WHAT TO DO ->
Reproduce the records below exactly, but only between the lines holding "Given: Open Market: Notification" and "This screenshot has height=675, width=881.", inclusive.

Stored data

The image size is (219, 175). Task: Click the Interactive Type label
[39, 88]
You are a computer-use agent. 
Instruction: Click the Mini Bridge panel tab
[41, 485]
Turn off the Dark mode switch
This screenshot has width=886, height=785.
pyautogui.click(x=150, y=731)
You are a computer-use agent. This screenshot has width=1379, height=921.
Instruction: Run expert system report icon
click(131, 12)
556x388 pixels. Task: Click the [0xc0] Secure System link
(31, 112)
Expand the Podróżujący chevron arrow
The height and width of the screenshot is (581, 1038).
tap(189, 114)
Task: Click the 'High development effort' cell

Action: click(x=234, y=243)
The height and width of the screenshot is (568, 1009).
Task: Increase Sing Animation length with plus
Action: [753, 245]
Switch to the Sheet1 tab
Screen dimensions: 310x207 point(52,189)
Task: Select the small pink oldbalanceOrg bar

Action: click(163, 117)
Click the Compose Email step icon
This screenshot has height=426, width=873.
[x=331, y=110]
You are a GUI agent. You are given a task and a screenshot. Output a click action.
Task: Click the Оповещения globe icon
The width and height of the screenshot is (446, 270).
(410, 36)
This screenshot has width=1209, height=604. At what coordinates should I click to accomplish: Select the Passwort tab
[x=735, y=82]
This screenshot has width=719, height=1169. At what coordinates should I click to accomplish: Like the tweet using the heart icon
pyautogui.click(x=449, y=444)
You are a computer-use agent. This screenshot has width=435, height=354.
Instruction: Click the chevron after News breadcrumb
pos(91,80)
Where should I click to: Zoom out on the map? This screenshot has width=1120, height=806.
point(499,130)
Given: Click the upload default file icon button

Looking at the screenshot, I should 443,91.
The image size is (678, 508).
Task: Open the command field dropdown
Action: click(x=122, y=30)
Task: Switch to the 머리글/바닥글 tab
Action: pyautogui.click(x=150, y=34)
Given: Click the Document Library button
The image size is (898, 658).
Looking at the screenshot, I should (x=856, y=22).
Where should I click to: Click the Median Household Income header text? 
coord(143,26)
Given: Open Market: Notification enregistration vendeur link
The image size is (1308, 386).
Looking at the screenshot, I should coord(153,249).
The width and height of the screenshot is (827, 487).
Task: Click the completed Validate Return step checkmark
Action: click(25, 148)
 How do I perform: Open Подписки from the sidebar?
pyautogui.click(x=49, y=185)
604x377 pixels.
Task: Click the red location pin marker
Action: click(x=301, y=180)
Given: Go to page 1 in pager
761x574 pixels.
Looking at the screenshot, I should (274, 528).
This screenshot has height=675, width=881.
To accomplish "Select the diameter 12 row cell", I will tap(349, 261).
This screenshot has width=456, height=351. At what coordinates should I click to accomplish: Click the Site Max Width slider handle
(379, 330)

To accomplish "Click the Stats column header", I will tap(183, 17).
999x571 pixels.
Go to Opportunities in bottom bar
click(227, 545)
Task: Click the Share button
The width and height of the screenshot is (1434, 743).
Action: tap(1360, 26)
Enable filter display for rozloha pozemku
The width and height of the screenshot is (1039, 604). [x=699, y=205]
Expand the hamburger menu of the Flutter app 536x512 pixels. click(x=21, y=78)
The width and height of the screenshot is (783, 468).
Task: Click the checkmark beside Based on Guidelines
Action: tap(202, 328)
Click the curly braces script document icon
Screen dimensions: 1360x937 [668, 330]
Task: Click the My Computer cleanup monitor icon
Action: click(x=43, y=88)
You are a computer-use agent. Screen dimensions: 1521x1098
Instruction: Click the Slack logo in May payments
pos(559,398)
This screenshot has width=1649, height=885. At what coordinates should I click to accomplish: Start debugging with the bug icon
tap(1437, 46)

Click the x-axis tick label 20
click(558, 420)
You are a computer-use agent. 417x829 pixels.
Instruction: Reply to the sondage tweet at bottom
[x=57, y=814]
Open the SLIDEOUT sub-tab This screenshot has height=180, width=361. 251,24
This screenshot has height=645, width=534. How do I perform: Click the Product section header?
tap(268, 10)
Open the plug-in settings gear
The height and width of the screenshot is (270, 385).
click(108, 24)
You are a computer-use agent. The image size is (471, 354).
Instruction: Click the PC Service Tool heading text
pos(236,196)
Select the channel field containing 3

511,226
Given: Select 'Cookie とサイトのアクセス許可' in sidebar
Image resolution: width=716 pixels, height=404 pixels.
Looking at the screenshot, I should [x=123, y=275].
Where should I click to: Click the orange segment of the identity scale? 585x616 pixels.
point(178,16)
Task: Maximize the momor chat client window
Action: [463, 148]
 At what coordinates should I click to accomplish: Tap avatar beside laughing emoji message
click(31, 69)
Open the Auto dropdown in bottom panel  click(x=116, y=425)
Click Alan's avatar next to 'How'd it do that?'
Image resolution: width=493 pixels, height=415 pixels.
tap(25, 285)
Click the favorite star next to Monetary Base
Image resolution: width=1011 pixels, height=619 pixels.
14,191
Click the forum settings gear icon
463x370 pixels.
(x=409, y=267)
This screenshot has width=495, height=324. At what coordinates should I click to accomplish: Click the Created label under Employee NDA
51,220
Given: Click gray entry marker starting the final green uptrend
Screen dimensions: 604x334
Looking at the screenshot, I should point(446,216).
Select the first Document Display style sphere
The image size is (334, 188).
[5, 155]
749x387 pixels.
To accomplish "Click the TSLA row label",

TASK RESPONSE ->
Given: Open Market: Notification enregistration vendeur link
The image size is (1308, 386).
Looking at the screenshot, I should coord(153,249).
The width and height of the screenshot is (827, 487).
Task: Click the completed Validate Return step checkmark
Action: click(25, 148)
 How do I perform: Open Подписки from the sidebar?
pyautogui.click(x=49, y=185)
604x377 pixels.
Task: Click the red location pin marker
Action: click(x=301, y=180)
Given: Go to page 1 in pager
761x574 pixels.
Looking at the screenshot, I should (274, 528).
This screenshot has height=675, width=881.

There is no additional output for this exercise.